## Directions for this task
Take the line containing "The width and" as the first and the last line of the records below as the end, and please set down only what lies between them exactly, both ends included.

## Pixel coordinate grounding data
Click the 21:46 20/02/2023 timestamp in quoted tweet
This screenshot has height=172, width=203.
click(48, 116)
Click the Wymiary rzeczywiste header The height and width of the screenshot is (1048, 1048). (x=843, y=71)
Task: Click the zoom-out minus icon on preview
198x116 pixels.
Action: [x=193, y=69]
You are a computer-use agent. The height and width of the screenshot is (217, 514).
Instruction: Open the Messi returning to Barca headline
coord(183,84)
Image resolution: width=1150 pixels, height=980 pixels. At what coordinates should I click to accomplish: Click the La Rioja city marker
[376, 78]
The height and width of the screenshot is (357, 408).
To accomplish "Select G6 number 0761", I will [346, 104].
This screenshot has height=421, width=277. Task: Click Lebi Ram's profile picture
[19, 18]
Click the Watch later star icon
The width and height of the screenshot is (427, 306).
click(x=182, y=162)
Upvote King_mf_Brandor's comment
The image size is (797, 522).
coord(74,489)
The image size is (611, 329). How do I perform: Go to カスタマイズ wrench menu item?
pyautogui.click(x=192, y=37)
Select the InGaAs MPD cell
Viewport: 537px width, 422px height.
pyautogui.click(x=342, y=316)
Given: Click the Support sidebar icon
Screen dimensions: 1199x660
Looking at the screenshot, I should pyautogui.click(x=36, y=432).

## Output
The width and height of the screenshot is (427, 306).
click(x=182, y=162)
Upvote King_mf_Brandor's comment
The image size is (797, 522).
coord(74,489)
The image size is (611, 329). How do I perform: Go to カスタマイズ wrench menu item?
pyautogui.click(x=192, y=37)
Select the InGaAs MPD cell
Viewport: 537px width, 422px height.
pyautogui.click(x=342, y=316)
Given: Click the Support sidebar icon
Screen dimensions: 1199x660
Looking at the screenshot, I should pyautogui.click(x=36, y=432).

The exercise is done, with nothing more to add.